# Greasepaint, Cake Make-up, Cream make-up...what's the best for which situations?



## GDfreak (Jul 11, 2006)

Traditionaly clowns use grease make up. But really grease make-up is not prtical. Number one it feels like gross thick oil on your skin and will smear at the slightest touch. It's also a pain to get off because it leaves a residu (sp?). And if you sweat, it will sweat with you. For your base I would go with a cake make-up because it should lat you a little longer than grease. Cream could be you second choice. For the other details you could use cream make up though but go for a good brand like Ben Nye. I was a clown for a day last year and I had to use grease paint for my mouth and eyebrows and it was gross. Buit I will admit that as the day went on the greasepaint did get a cool smudge look here and there. It just depends what you want.


----------



## scraggles (Sep 20, 2008)

I did grease/cream makeup and it was alright. The grease was a b*tch to work with. I couldn't get it to stick to the mask when stippling and couldn't get it to spread at all. I used a latex prosthetic mask.

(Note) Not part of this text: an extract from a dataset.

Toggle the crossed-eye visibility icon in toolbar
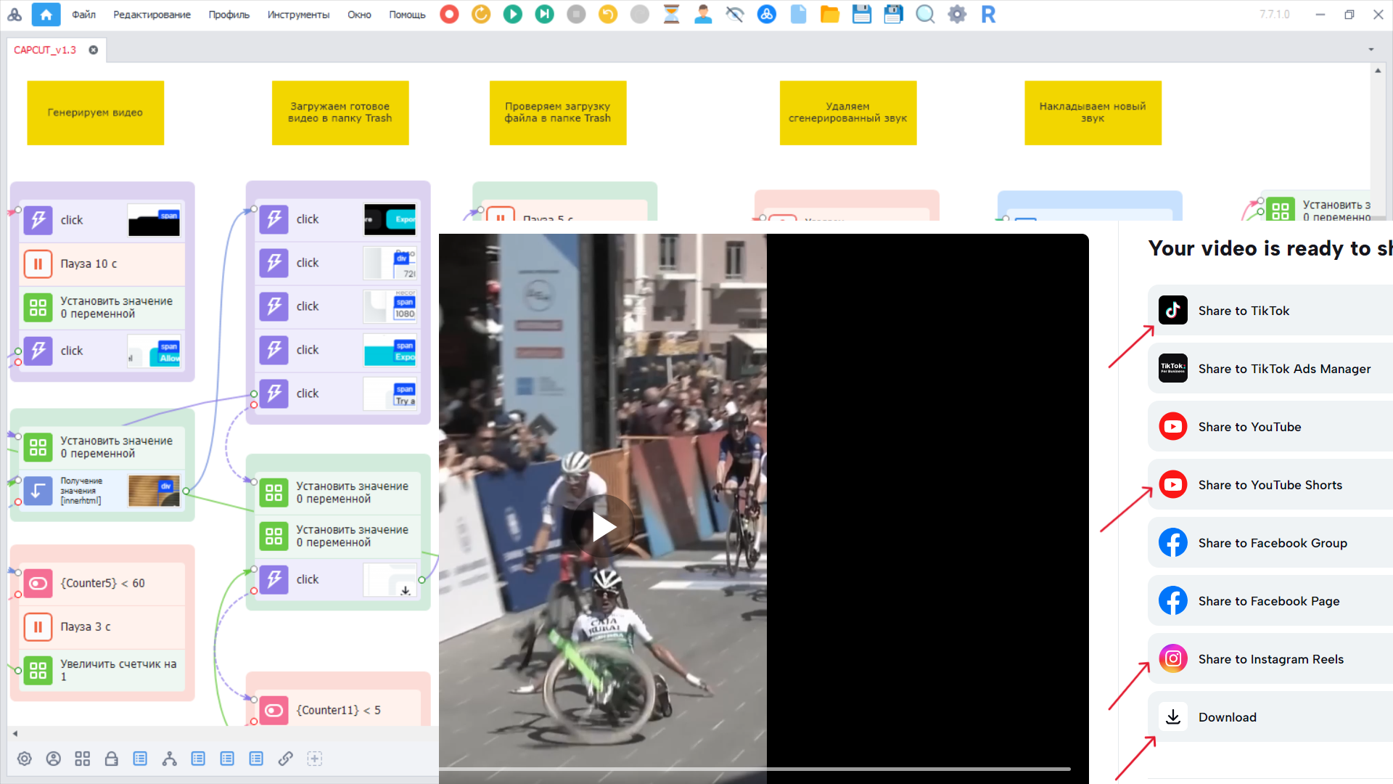The image size is (1393, 784). [735, 15]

And the cream was a nightmare because late in the evening when I would smile, or make a face that would move the prosthetic since it had dried, my paint started to flake off. 

This year I'm going with PAX makeup which is acrylic paint mixed with a surgical latex adhesive. hopefully it'll turn out better than last year. It's supposed to be a b*tch to get off, but at the same time, when applied and fully dry it is acrylic/latex and it stretches and bends and will allow me to do all the facial expressions.


----------